Поэтому решительный патриот жалуется в Якобинском клубе, что есть люди, которые ради своего личного честолюбия и вражды готовы погубить Свободу, Равенство и Братство: они тормозят дух патриотизма, ставят на его пути препоны и вместо того, чтобы подталкивать его плечами, стоят праздно и злобно кричат: какая плохая дорога и как сильно нам приходится толкать! На это Якобинский клуб отвечает злобным ревом и злобным визгом, потому что там присутствуют также и гражданки, плотно набившиеся в галереях. Это знаменитые Tricoteuses, патриотические вязальщицы, которые приносят с собой шитье или вязальные спицы и визжат или вяжут сообразно с обстоятельствами. Какая-нибудь Mere Duchesse или Дебора, тетка из предместий, задает тон. Якобинский клуб изменился и продолжает изменяться. Там, где теперь сидит Mere Duchesse, сидели настоящие герцогини. Некогда сюда приходили нарумяненные дамы, осыпанные драгоценностями и блестками; теперь вместо драгоценностей можно брать вязальные спицы и пренебречь румянами; румяна мало-помалу уступают место естественной смуглости, вымытой или неумытой, и даже саму девицу Теруань здесь с позором секут плетьми. Странно! Ведь это та самая трибуна, поднятая высоко над головами, с которой некогда гремели великий Мирабо, великий Барнав и аристократы Ламеты, постепенно уступившие место нашим Бриссо, Гюаде, Верньо, более горячей породе патриотов в bonnet rouge; раскаленный пыл, можно сказать, вытеснил свет. Теперь наши Бриссо и бриссотинцы, роланисты и жирондисты в свою очередь становятся лишними, должны бежать из заседаний или быть изгоняемыми; свет могущественной "Матери" горит теперь не красным, а синим пламенем! Провинциальные филиалы громко порицают эти дела, громко требуют скорейшего возвращения на места красноречивых жирондистов, скорейшего "изъятия Марата, radiation de Marat".

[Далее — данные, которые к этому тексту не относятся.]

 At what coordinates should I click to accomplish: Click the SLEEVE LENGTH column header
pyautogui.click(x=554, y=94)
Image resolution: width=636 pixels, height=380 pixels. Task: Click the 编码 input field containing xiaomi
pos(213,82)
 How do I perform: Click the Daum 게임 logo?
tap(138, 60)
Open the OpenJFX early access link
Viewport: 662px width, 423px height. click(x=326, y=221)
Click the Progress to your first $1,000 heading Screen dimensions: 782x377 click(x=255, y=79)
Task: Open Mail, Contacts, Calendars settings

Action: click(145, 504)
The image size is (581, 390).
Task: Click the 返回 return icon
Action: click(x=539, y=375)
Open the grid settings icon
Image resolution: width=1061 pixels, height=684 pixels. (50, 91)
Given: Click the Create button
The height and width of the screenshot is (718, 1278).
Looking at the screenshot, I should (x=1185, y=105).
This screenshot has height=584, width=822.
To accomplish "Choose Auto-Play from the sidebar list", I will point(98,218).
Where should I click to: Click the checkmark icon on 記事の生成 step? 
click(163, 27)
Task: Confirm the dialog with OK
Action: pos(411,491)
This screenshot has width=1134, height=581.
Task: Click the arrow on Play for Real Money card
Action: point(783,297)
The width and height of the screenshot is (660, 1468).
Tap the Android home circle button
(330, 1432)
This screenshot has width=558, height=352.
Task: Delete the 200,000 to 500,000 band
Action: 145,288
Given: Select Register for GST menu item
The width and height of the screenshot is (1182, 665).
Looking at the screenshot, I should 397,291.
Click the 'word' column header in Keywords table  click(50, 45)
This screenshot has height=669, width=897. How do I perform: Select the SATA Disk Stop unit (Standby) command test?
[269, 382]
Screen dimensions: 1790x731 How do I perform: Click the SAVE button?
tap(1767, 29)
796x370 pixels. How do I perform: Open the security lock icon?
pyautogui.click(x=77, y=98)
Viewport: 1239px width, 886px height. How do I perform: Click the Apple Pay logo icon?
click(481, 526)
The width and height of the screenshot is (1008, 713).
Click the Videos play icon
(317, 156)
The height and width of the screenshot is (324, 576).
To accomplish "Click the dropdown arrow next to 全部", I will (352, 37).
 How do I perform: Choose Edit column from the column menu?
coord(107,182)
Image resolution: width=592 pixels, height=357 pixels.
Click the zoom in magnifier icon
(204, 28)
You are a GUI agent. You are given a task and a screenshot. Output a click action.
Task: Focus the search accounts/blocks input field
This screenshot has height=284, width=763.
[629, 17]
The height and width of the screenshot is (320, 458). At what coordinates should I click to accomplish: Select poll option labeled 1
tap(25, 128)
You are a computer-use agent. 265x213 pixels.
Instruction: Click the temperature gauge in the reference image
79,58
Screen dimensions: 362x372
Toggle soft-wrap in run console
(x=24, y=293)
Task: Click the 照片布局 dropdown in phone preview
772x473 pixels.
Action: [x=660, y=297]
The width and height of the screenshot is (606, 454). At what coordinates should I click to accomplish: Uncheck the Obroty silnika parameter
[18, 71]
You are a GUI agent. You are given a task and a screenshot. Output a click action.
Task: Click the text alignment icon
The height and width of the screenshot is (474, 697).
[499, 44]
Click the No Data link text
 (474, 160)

"Общество - Мать", насколько может предсказать здравый смысл, видимо, само себя губит. Однако такое впечатление складывалось при всех кризисах; общество живет противоестественной жизнью, и оно не погибнет.
Между тем через две недели решение великого вопроса о предании суду короля, над которым усидчиво, но молчаливо работает соответствующий комитет, неожиданно ускоряется. Наши читатели помнят склонность бедного Людовика к слесарному ремеслу, и, как в старые добрые времена, некий версалец сьер Гамен имел обыкновение приходить и учить его делать замки; говорят, он даже часто бранил его за неумелость. Тем не менее августейший ученик научился кое-чему из его ремесла. Злосчастный ученик, вероломный учитель! Теперь, 20 ноября 1792 года, этот грязный слесарь Гамен является в Парижский муниципалитет к министру Ролану и намекает, что он, слесарь Гамен, знает одну вещь: в прошлом мае, когда изменническая переписка велась так оживленно, он и августейший ученик его сделали "железный шкаф", искусно вделанный в стену королевской комнаты в Тюильри и незаметный под панелью, где он, несомненно, находится и до сих пор! Вероломный Гамен в сопровождении надлежащих властей находит панель, которую никто другой не мог бы отыскать, вскрывает ее и обнаруживает железный шкаф, полный писем и бумаг! Ролан вынимает их, завертывает в салфетки и относит в соответствующий усердный комитет, заседающий рядом. В салфетки, повторяем, и без нотариальной описи упущение со стороны Ролана.